You arrive in Bath Township, still more wilderness than neighborhood, with two horses, a wagon, and the wide-eyed optimism of someone who hasn’t yet met an Ohio winter.

Within days, you trade your horses and wagon for… someone else’s squatter’s cabin.

Not exactly an HGTV dream home. 😅 But this was a pioneer’s gamble: rough land, big dreams, and no guarantees.

Jonathan bought the 500-acre plot sight unseen, but when he arrived, a squatter had already built a cabin. With no way to defend his claim, he ended up trading the man his horses and wagon for the land.

Nevertheless, he got to work clearing trees, planting crops, and shaping the land. By the mid-1820s, with the help of his sons he was ready to go big — building one of the only brick homes in the valley, made with clay dug right from the property.

It was three stories tall, solid, and impossible to miss if you were trudging through what would one day become The Cuyahoga Valley National Park. (See the brick house here.)

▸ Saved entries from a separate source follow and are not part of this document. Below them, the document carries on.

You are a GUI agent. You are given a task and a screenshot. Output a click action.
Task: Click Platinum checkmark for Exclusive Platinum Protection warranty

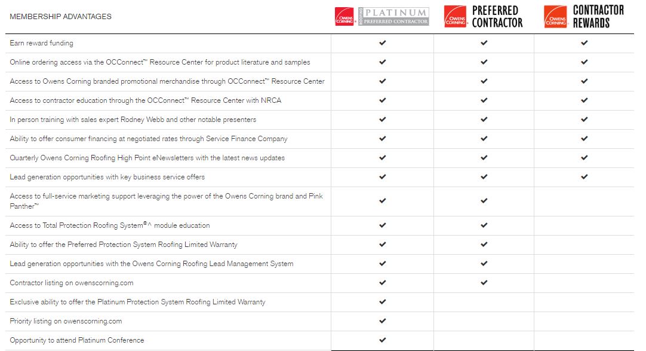coord(383,302)
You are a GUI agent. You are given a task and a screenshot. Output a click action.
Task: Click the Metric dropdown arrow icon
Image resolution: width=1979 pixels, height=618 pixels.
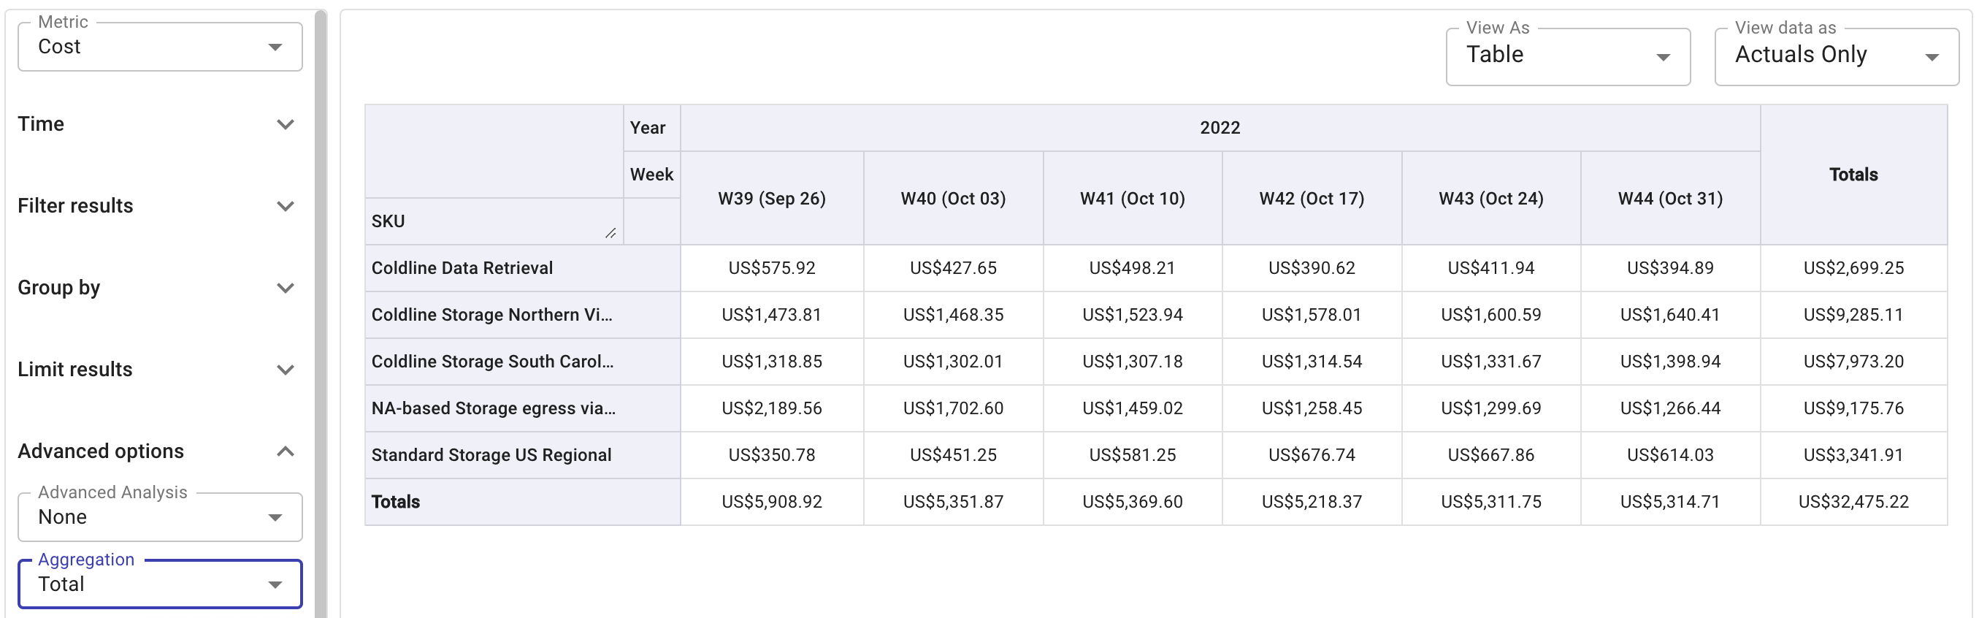pyautogui.click(x=274, y=46)
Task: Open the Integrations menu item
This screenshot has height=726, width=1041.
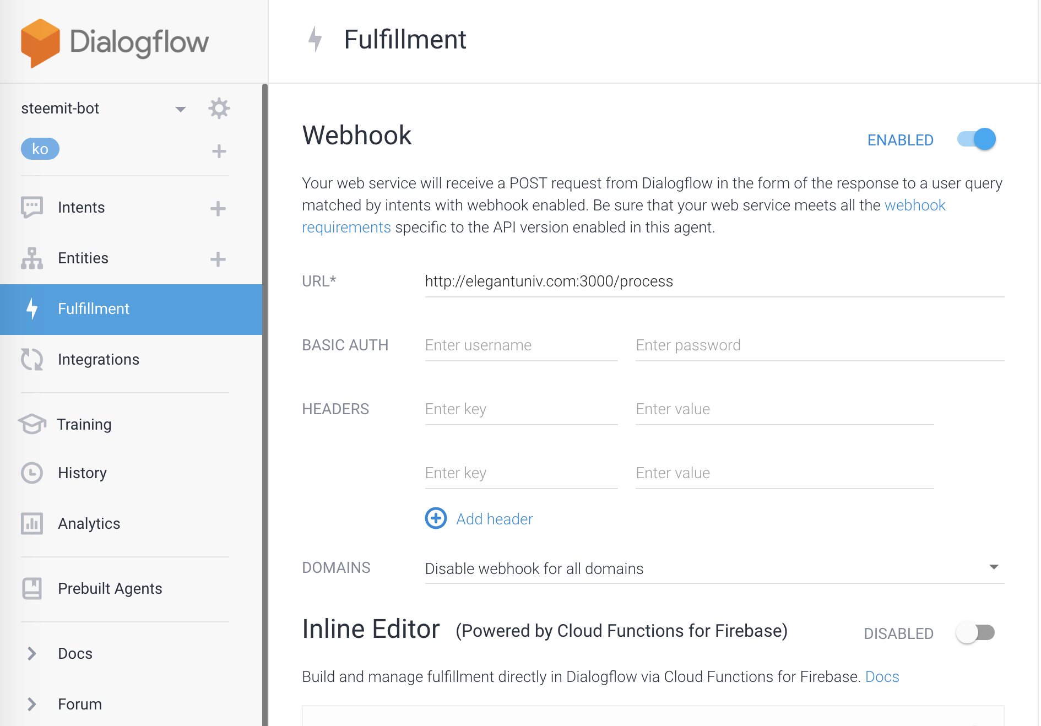Action: [x=99, y=359]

The Ohio & Erie Canal opened just as he finished it, and suddenly he had a new business: shipping bricks to Akron and beyond.

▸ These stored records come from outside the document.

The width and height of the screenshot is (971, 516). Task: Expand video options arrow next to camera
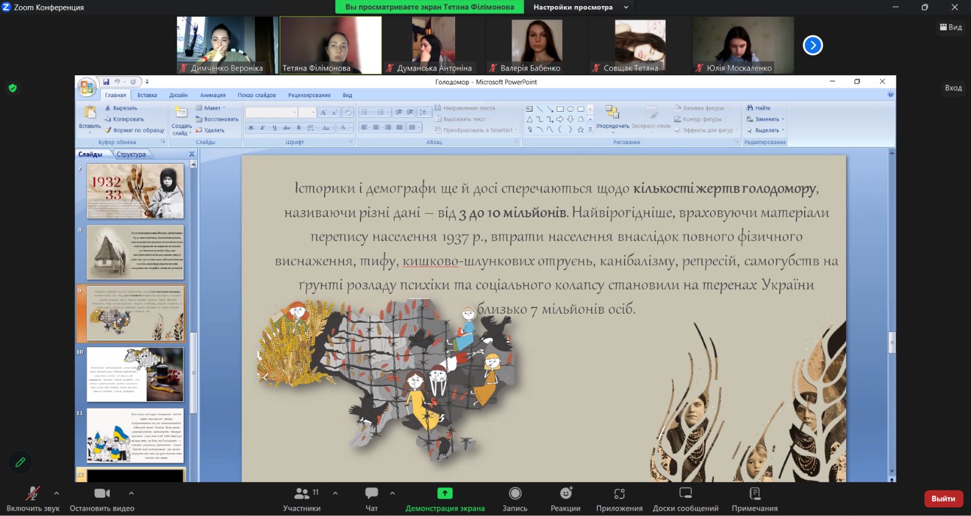(131, 493)
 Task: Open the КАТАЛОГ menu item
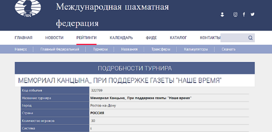[x=178, y=38]
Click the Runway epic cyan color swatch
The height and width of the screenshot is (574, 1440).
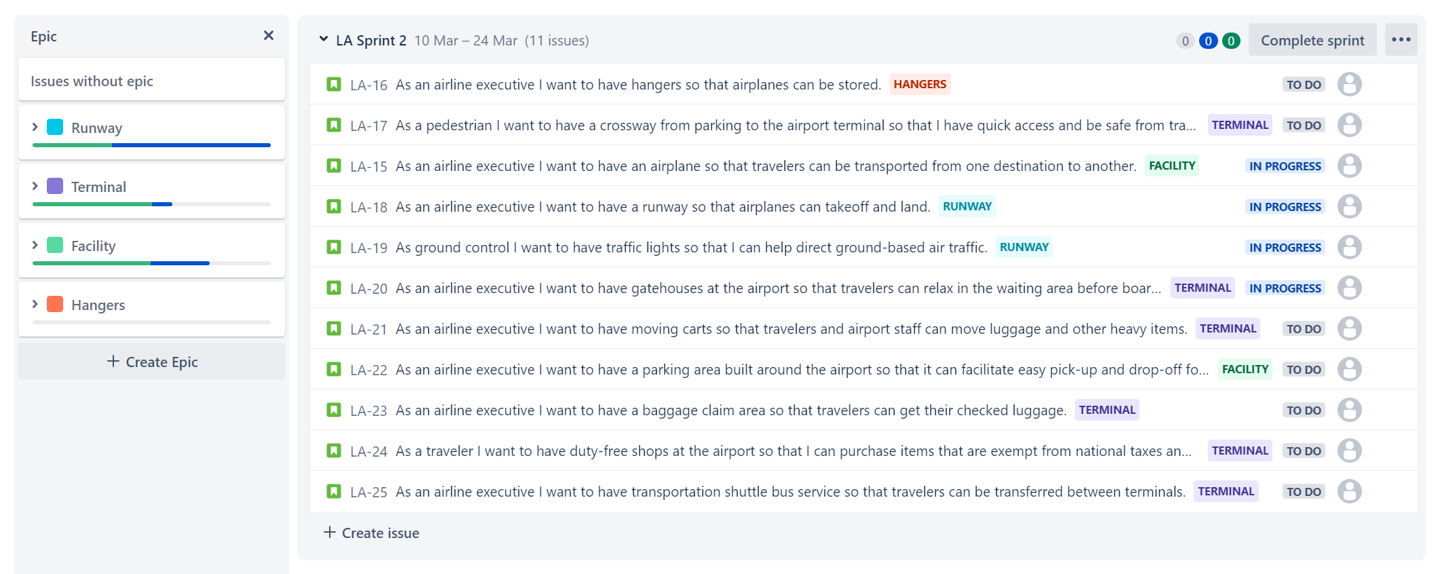click(55, 127)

The farm stayed in Hale hands for decades, passing to Jonathan’s son Andrew, and eventually to his grandson, Charles Oviatt “C.O.” Hale. By the early 1900s, C.O. wasn’t content to just keep cows fed and fields planted. He had a vision of a gentleman’s farm — part working farm, part showplace.

He filled the property with orchards, gardens, beehives, and flowers. He even built a Sugar House in 1910, turning maple syrup season into a community event with “taffy parties” and plenty of sweet treats.

And because the man had style, he and his wife Pauline opened the Hale Inn, inviting weary Clevelanders and Akronites to escape to the countryside. Guests came for the quiet, the food, and the charm — the same reasons we still go to Bath today. 😉

Charming, just charming. 💅

When the last Hale family member to live on the farm, great-granddaughter Clara Belle Ritchie, passed away in 1956, she left the land to the Western Reserve Historical Society with a simple but powerful request: turn it into a museum so people could understand the history and culture of the Western Reserve.

By 1958, the Hale House and barn were open to the public, with early crafts and farming demonstrations for school kids and history buffs alike.

Then came the craziest part…

In the 1960s and ’70s, WRHS began moving whole 19th-century buildings from all over Northeast Ohio to the property — a church here, a law office there — until they had a full-on recreated village. They called it Wheatfield.

Today, there are more than 30 buildings, plus heritage livestock, blacksmiths, glassblowers, and costumed interpreters who make you forget there’s a Starbucks just a short drive away.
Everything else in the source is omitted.